My proposal is a hollow concrete, floatable and sinkable, raft on the same principles as the D-Day Mulberry floating harbour. 

Tide-retarding material would cover its upper surface. Air would be pumped in to float it and vented to sink it. 

It could be stored where convenient and then when a tidal surge is expected quickly deployed by floating it, towing it into position, and sinking it. 

From observation of the tide when wading out to rocks normally underwater I have noticed that seaweed retards the flow of the tide both coming in and going out. 

For Looe, it is the period of high tide that is especially damaging by coming up through the drains. 

Yet it is mid-tides where tidal flow is fastest, around low and high tides the speed is lower as it is changing. If the hours immediately before to immediately after high tide could be slowed down would that not mitigate its effect? 

Picture the flow of the tide from low to high tide and back again as a graph resembling in cross-section an inverted British Tommies helmet with the rounded top being high tide. 

Then the soft flood defence in mind would change it to the shape of an inverted bowl, shallower and with a flat bottom, i.e. for those crucial few hours the tide would be slowed and not peak so high. 

The artificial soft defence, simulating the seaweed or marsh, would be on the upper surface of the sunken “raft” streaming upwards underwater. 

The material to be used, its thickness, height and area, and the dimensions of the raft bearing it are all factors that would need to be determined by experts to have the required effect. 

One engineer in the flood defence consultation team suggested something like a vertical array of rollers like those on a car wash. 

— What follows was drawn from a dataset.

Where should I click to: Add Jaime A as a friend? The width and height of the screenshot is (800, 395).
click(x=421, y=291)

Short parallel walls would be required on the sides of the river at a suitable point along part of the extent of the Banjo pier in order to create a regular channel that the raft could rest in when in use. The bed of the river between these walls would need to be flattened. 

Tidal “overtopping” or bypassing, and the slope of the side of the Banjo pier would need to be dealt with in the design. 

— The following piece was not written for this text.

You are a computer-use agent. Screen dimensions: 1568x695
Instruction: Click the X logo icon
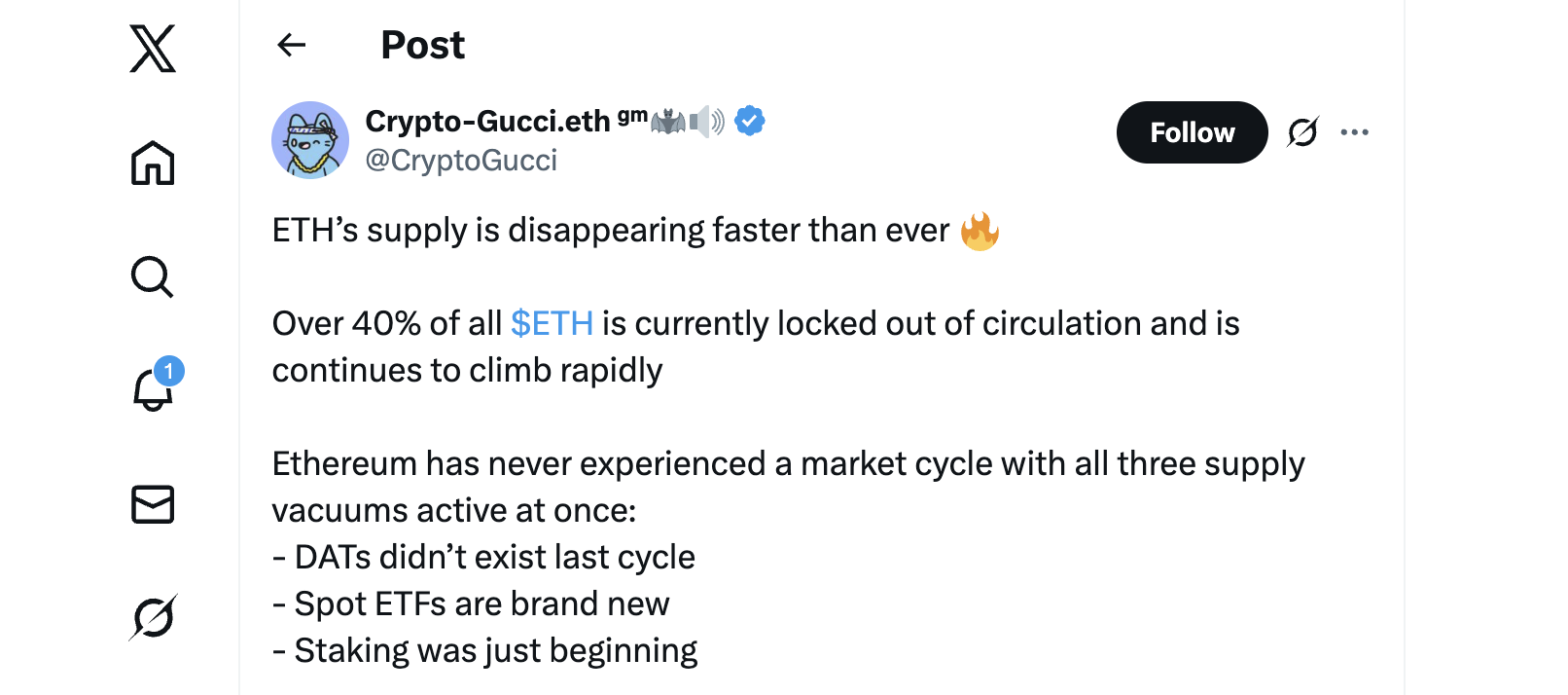pos(153,49)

Surely it wouldn’t be too difficult or costly to set-up a small mock-up or computer model to test the concept? 

It is not a complete solution, assuming that the sea-level is rising annually, but I believe it could be a short term one - 20 or 30 years - giving time to agree and raise funds for one of the full flood prevention schemes. 

We are so far along on the consultation for the seven or eight flood scheme options that it may be that there will be a tendency to ignore this suggestion on the grounds of “analysis paralysis”.

 But this is a different solution and I notice that there is controversy and a petition about the existing schemes anyway -- so why not seriously consider this “stop-gap” one before leaping into the unknown and irrevocably selecting one of the larger schemes?